Cómo calentar adecuadamente el vidrio Low-E (cuando los canales de calentamiento son muy anchos)
Si trabajas con vidrio Low-E de gran tamaño, sabes perfectamente los problemas que eso conlleva. Es necesario proporcionar calor en toda la anchura del vidrio, y ese calor debe ser uniforme. No pueden haber zonas frías ni áreas donde el calor sea insuficiente.
Cuando los canales de calentamiento superan los 3 metros de largo, las lámparas convencionales ya no son suficientes. Ahí es donde entramos nosotros en escena. Construimos unidades de calefacción por infrarrojos a medida, diseñadas específicamente para resolver este problema.
Los desafíos de los largos espacios de calentamiento
El problema es que, cuando se extiende un elemento calefactor a más de 3 metros, la física trabaja en contra de nosotros. La tensión eléctrica disminuye. Si utilizáramos un solo filamento enorme, los extremos estarían tibios, mientras que el centro estaría al rojo vivo.
No hacemos eso. En su lugar, diseñamos sistemas modulares. Calculamos exactamente cuántos vatios se necesitan por centímetro lineal, de modo que el calor se distribuya de manera uniforme en toda la superficie del vidrio. De esta manera, el vidrio no se deforma y sus recubrimientos permanecen estables. Simplemente funciona.
Cuarzo y la carga térmica
Todo está encerrado en tubos de cuarzo de paredes gruesas. ¿Por qué? Porque el cuarzo puede resistir cambios bruscos de temperatura sin agrietarse bajo presión.
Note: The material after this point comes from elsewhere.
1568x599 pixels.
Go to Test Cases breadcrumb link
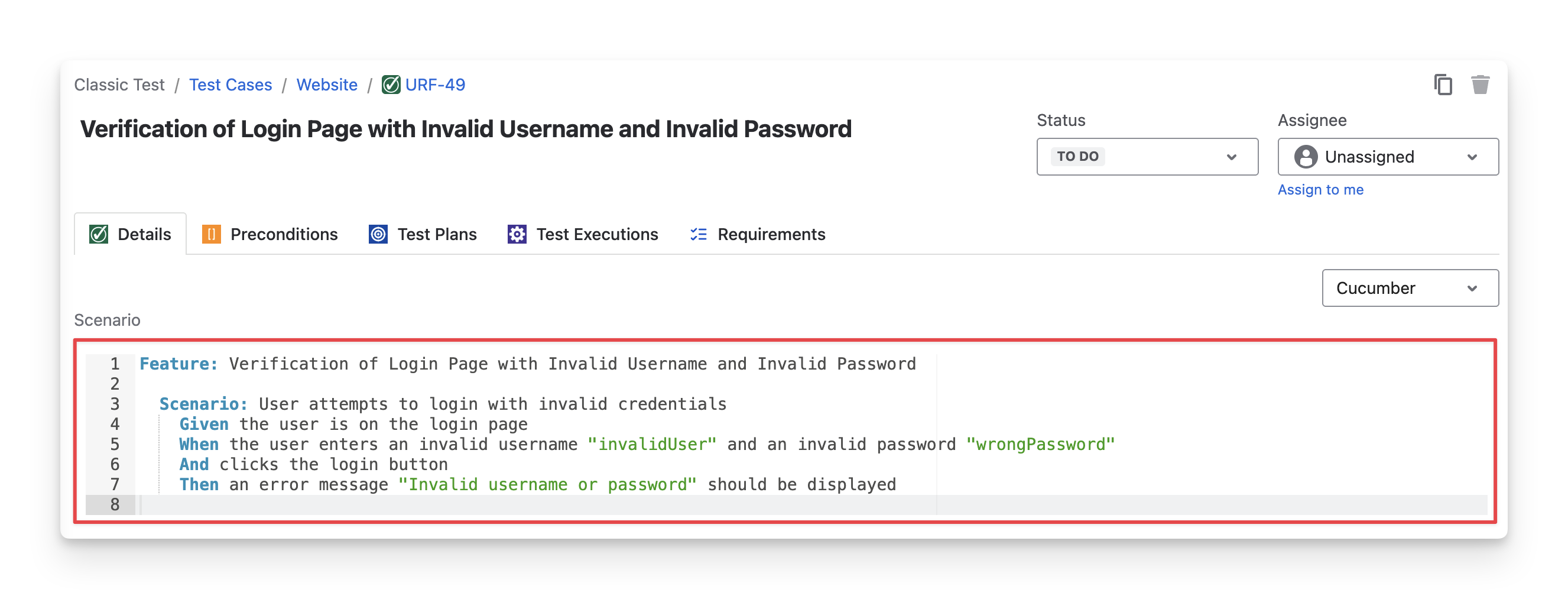point(230,85)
Para trabajos con vidrio Low-E, utilizamos emisiones de onda corta o media. Es la forma más rápida de hacer que el calor penetre en la superficie del vidrio.
Pero hay una advertencia: estas unidades generan una gran cantidad de calor ambiente. Si la ventilación de tu horno no está diseñada para expulsar ese aire, básicamente estarás dañando tus componentes eléctricos. No descuides la verificación del flujo de aire.
Instalación en la línea de producción
Diseñamos estas unidades para que puedan reemplazar directamente a los sistemas de calentamiento existentes. No es necesario desmontar nada.
Utilizamos conectores industriales que no se derriten, incluso cuando están expuestos a temperaturas de más de 400°C durante todo el día. Además, los conectamos de forma que se adapten a la tensión eléctrica específica de tu planta. Así evitas tener que llevar contigo esos transformadores voluminosos y molestos.
¿El resultado final? El vidrio alcanza la temperatura deseada más rápido. La línea de precalentamiento se acorta. Ganas más espacio en el suelo y dejas de perder electricidad en un calor que ni siquiera llega al vidrio.